EX-10.20 8 l41509exv10w20.htm EX-10.20 exv10w20
Exhibit 10.20
Form of Non-Incentive Stock Option Agreement
OM GROUP, INC.
1998 LONG-TERM INCENTIVE COMPENSATION PLAN
STOCK OPTION AGREEMENT
     THIS STOCK OPTION AGREEMENT, dated as of                      (being the date this option is granted) by and between OM GROUP, INC. (the “Company”), and                      (the “Participant”), a Key Employee of the Company or a subsidiary of the Company, is to evidence the non-incentive stock option granted to the Participant as described herein. Capitalized terms used herein and not otherwise defined have the meaning ascribed to them in the 1998 Long-Term Incentive Compensation Plan of the Company, as adopted by the shareholders on May 5, 1998, and as it may be amended (the “Plan”).
WITNESSETH
     That the parties hereto agree as follows:
     Section 1. The Company hereby grants to the Participant the option of purchasing the number of shares of Common Stock of the Company at the option exercise price and subject to the terms and conditions hereinafter set forth.

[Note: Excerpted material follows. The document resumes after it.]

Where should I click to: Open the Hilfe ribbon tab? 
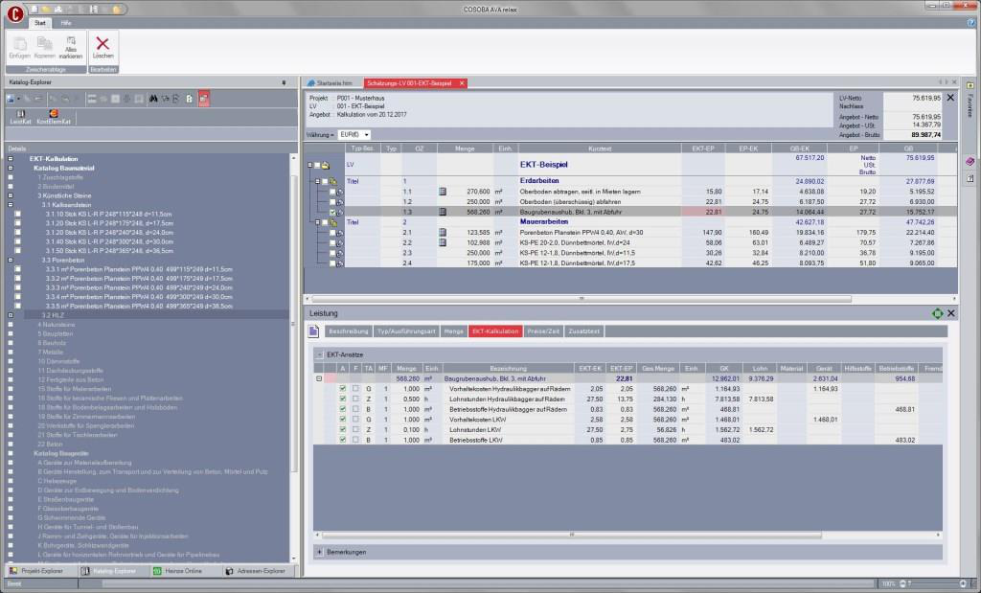tap(65, 21)
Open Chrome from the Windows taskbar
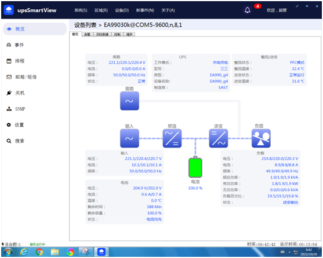The height and width of the screenshot is (258, 323). (39, 252)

     Section 2. The aggregate number of shares of Common Stock purchasable is                     .
     Section 3. The option exercise price is $                     per share.

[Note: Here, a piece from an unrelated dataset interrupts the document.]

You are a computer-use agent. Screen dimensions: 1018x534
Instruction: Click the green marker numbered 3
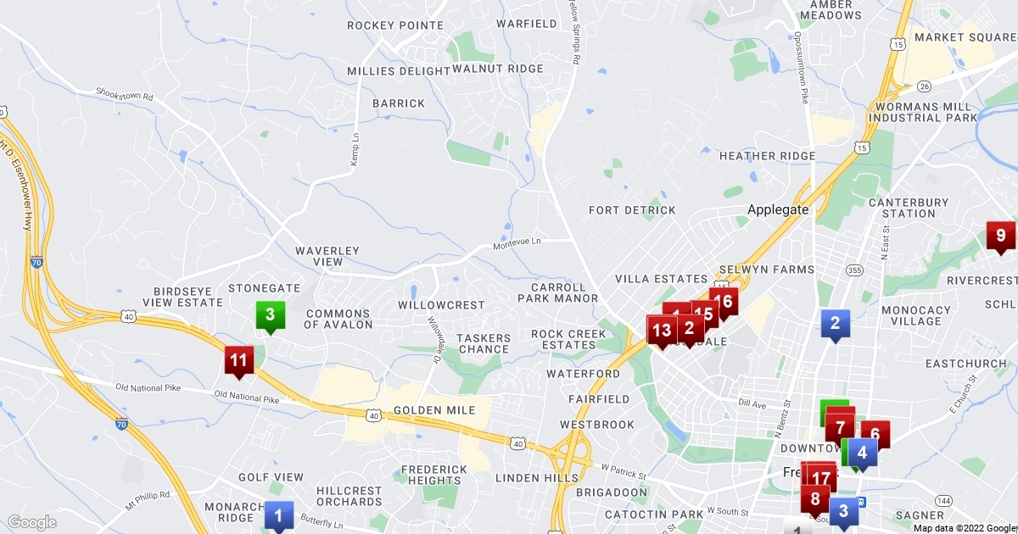(x=270, y=315)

     Section 4. Except as otherwise provided in Sections 5, 6, 7, 8, 9, 10 and 12, the option rights granted hereunder shall become exercisable in three equal installments on the first, second and third annual anniversaries of the date of this option grant as set forth above.
     Section 5. This option shall become exercisable as to all of the shares it covers upon the occurrence of any Change in Control of the Company (as defined in the Plan) occurring within the option period specified in Section 11; provided that this option shall not be exercisable prior to the expiration of six months from the date of grant.
     Section 6. To the extent not otherwise exercisable at the date of the retirement of the Participant in accordance with a retirement plan or policy of the Company or any subsidiary, this option shall become fully exercisable upon such retirement, and the Participant may exercise the option rights set forth herein at any time within three years following such retirement (but only within the option period specified in Section 11).
     Section 7. If the Participant shall die while still employed by the Company or any subsidiary, this option shall become fully exercisable to the extent not otherwise exercisable, and the person entitled by will or the applicable laws of descent and distribution may exercise the

 


 

option rights set forth herein at any time within one year following the Participant’s death (but only within the option period specified in Section 11).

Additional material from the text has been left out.